Dataset entries
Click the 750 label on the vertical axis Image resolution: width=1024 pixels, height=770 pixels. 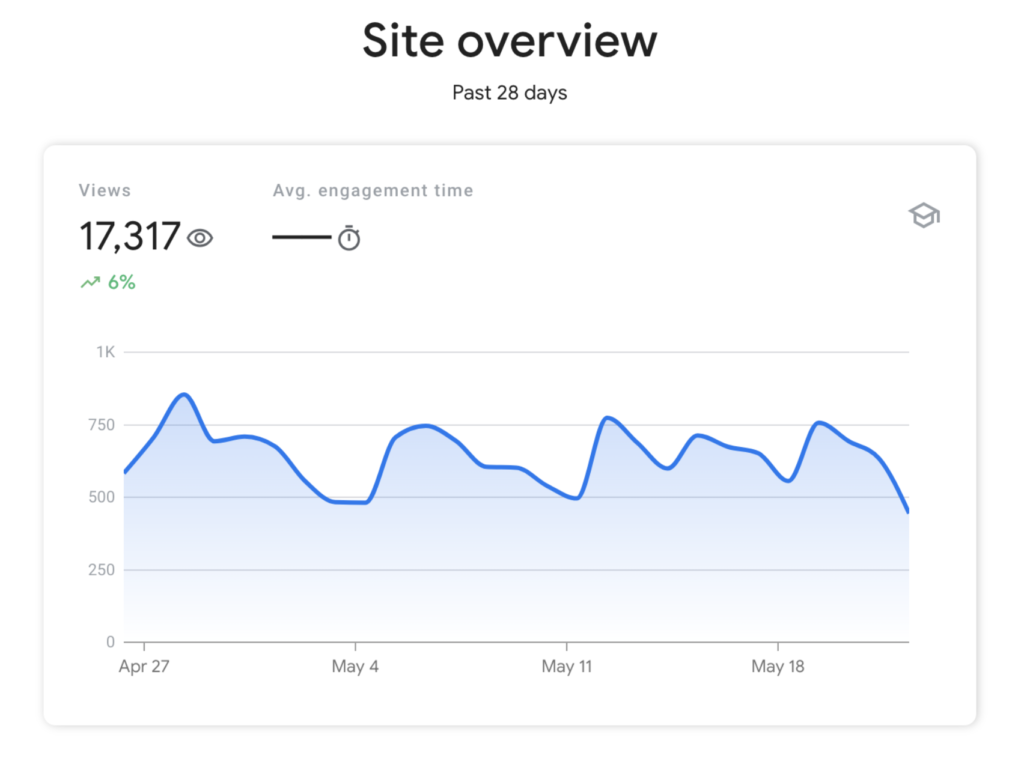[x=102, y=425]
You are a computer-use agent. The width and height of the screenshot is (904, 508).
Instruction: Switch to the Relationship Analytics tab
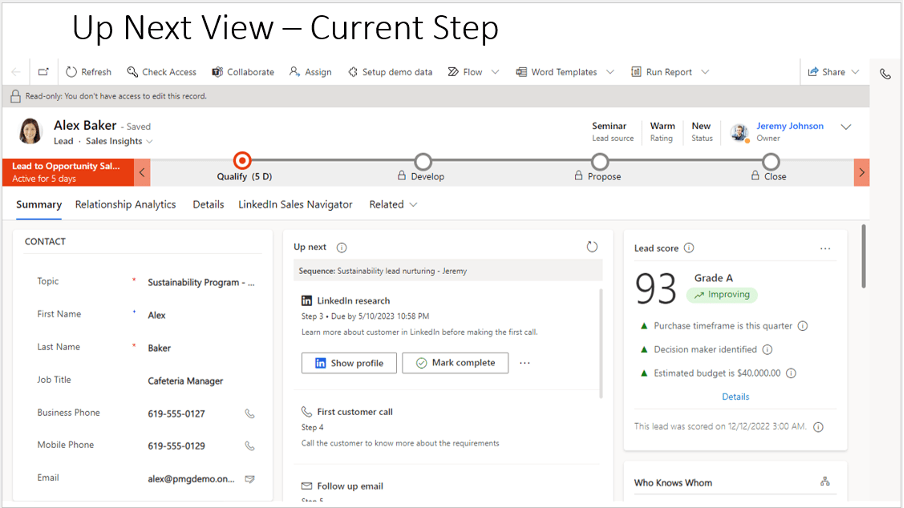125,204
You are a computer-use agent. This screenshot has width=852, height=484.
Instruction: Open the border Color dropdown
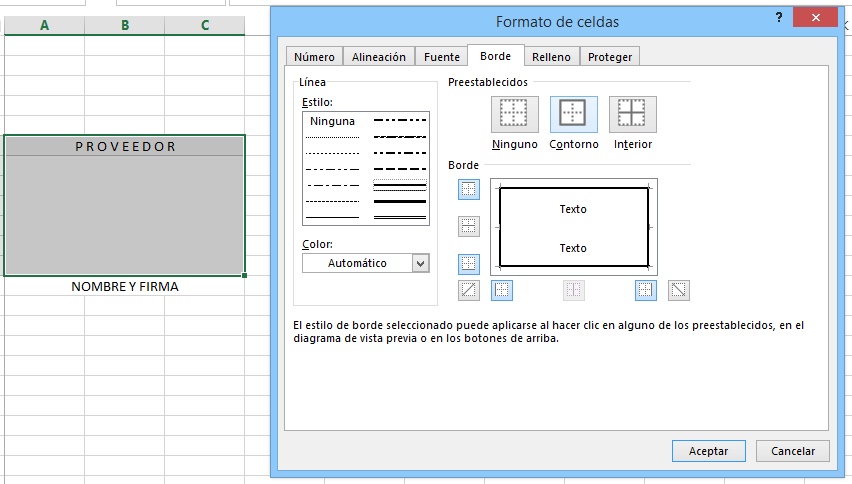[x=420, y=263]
* * *
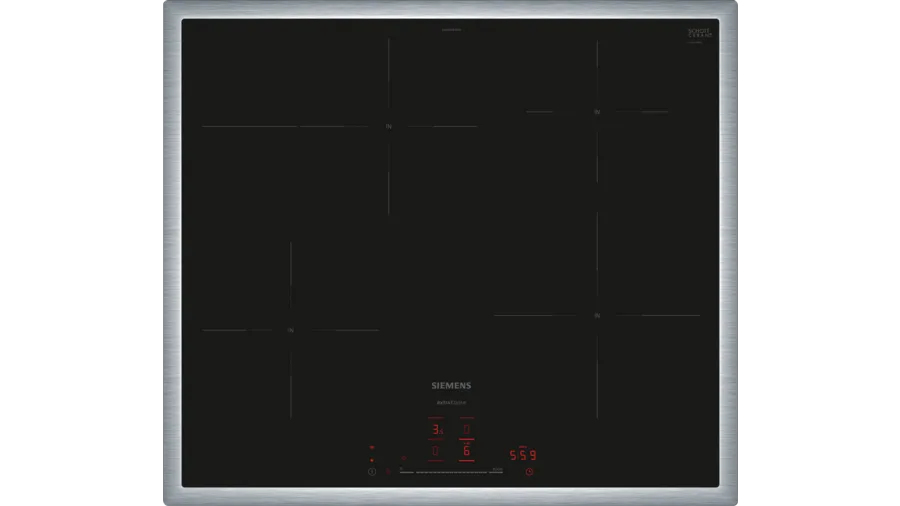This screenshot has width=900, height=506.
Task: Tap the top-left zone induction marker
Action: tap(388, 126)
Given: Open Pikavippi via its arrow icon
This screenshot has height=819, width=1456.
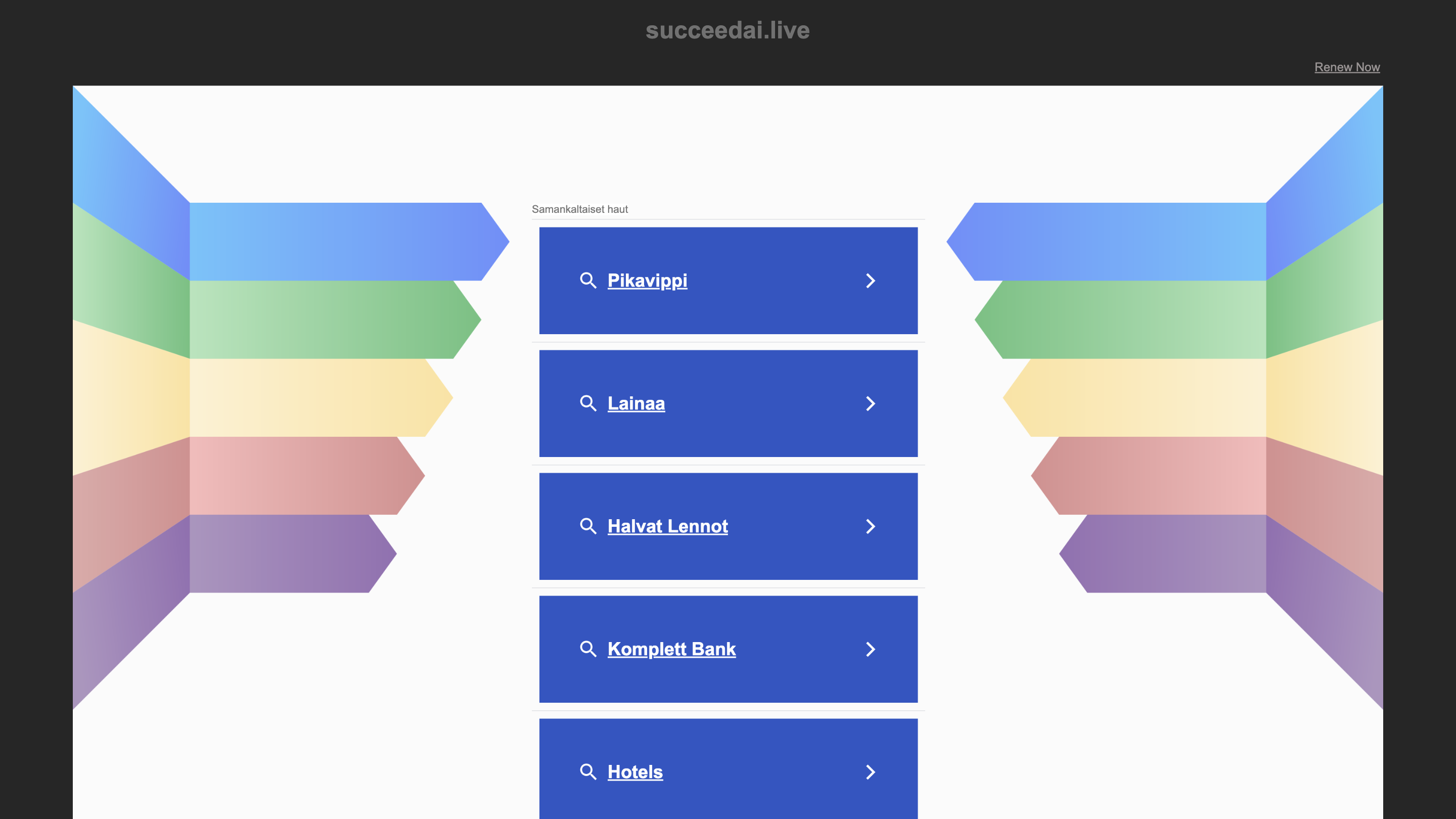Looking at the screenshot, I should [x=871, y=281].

What is being asked
Scan the records above for the word "computer". Copy each line that has it.

The answer
You are a computer-use agent. The width and height of the screenshot is (904, 508).
You are a computer-use agent. This screenshot has width=852, height=484.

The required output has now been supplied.